It’s now Sunday, and I’ve been in Andalucia since late morning on Thursday. The two main observations I’ve made so far are that it’s very beautiful and that it’s flippin’ hot for the first week of May!
This map shows just how many rivers there are in Andalucía. The one that features in Book 3 of my Sons of Kings trilogy is the Guadalquivir – the longest river in Andalucia, with innumerable tributaries. It flows right across northern regions of Andalucía and out through its delta into the Atlantic Ocean. Of course, rivers were very important to my intrepid Vikings, who were heading for Cordoba, on the Guadalquivir.
Since Friday we’ve been in Seville and both today and yesterday it’s been well over 30°C. Now, that may not sound hot for this time of year to all you people who are treated to weather like this every spring. But to someone from the north of England, it’s like walking into an oven every time I step out of the hotel door!
I’ll probably do a post about Seville later on, but today I just want to post a few photos of two smaller towns we passed through after landing at Malaga.
The first was just a visit and overnight stop in the tiny village of Mijas, situated twenty one miles to the south-west of Malaga. It’s a lovely, typical old, white-washed Andalucian village, nestling high on a hillside with wonderful views over the Mediterranean coast.
One of the things that Mijas is known for is its use of donkeys around the town, which has caused many complaints to be made by tourists regarding their misuse. Complaints have included the animals being left standing in the hot sun for hours on end. I won’t go into this issue here as I’m sure there’ll be plenty online about it. Of course, the donkey taxi service is regarded as a big tourist attraction, as seen in the statue we saw:
The following day we continued on to Ronda, just thirty one miles from Mijas.
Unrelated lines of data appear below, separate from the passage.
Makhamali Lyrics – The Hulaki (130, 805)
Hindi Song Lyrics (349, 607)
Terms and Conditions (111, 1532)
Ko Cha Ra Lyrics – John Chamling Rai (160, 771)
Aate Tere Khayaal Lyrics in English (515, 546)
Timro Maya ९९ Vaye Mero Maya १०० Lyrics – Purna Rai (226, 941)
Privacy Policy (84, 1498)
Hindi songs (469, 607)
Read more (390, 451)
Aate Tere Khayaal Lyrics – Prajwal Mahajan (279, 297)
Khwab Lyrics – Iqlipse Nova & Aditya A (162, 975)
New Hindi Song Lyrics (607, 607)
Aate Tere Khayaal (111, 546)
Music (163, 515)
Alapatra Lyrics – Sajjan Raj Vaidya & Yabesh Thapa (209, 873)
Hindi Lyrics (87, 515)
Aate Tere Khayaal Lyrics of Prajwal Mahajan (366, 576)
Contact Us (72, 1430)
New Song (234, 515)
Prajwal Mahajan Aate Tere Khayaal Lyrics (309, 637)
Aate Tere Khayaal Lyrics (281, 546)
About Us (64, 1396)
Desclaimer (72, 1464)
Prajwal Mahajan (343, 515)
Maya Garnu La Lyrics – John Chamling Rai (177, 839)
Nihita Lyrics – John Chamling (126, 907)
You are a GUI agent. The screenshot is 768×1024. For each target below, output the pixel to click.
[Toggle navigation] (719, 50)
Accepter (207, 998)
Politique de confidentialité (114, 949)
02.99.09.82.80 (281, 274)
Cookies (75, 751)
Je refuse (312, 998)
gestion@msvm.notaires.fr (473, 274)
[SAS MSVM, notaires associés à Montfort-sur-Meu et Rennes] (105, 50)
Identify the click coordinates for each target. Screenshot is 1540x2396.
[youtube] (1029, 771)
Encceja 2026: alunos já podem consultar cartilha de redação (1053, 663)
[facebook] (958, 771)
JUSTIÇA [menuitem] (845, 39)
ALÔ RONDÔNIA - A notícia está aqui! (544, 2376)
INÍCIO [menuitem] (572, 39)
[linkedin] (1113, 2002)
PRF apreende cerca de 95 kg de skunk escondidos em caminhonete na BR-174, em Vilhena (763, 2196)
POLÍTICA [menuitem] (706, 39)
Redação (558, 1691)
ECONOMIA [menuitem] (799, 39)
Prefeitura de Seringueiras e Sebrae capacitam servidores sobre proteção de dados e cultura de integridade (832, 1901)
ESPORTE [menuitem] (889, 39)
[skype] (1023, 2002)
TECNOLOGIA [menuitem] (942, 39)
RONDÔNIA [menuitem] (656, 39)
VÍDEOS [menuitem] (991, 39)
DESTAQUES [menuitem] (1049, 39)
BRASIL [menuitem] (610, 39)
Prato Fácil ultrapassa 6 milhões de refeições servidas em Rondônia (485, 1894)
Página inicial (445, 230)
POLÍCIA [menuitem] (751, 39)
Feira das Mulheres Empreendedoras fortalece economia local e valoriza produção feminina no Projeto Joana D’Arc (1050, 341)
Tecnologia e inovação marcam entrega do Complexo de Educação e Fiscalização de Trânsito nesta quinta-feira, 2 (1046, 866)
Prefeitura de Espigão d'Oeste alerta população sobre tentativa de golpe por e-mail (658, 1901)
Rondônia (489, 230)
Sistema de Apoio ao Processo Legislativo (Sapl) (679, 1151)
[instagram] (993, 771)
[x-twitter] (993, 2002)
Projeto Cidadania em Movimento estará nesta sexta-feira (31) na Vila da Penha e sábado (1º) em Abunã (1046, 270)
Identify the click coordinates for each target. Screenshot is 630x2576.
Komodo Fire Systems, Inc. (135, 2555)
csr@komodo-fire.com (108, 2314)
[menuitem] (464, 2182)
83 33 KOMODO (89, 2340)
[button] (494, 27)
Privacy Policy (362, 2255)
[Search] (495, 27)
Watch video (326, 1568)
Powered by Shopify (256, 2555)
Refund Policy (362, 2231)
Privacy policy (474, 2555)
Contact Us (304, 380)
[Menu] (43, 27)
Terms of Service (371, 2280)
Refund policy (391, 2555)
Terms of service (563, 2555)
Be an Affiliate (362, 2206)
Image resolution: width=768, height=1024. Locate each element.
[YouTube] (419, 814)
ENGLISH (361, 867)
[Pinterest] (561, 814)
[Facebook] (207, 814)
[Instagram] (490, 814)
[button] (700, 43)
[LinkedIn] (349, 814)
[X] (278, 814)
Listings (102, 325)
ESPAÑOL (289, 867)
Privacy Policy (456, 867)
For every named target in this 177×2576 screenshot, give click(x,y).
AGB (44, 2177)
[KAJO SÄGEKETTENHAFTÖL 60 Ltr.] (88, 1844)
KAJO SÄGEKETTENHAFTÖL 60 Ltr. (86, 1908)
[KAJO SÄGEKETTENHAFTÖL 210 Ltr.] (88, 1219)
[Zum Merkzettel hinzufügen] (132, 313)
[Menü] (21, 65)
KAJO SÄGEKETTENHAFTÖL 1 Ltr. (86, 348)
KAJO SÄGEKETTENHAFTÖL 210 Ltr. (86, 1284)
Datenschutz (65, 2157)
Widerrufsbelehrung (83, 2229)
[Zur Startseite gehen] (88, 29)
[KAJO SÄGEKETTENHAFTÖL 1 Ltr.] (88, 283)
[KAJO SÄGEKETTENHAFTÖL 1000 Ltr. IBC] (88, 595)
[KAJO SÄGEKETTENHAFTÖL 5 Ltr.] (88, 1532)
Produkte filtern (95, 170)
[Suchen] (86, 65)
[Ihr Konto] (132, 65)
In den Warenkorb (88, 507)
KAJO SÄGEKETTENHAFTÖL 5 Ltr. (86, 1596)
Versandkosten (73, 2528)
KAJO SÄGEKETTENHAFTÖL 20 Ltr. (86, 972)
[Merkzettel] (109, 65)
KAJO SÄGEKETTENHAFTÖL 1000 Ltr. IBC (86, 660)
Ronda is of the most ancient cities in Spain, and is quite a stunning place, cut into two by the deep gorge of the River Guadalevin. On one side is new Ronda and the other, the ancient city. Both sides are joined by the Puente Nuevo bridge, (New Bridge) built between 1751 and 1793.
Here are a couple of photos of the gorge and bridge that we took.
On Monday we head for Cordoba for a few hours, before moving on to Granada for our last two days.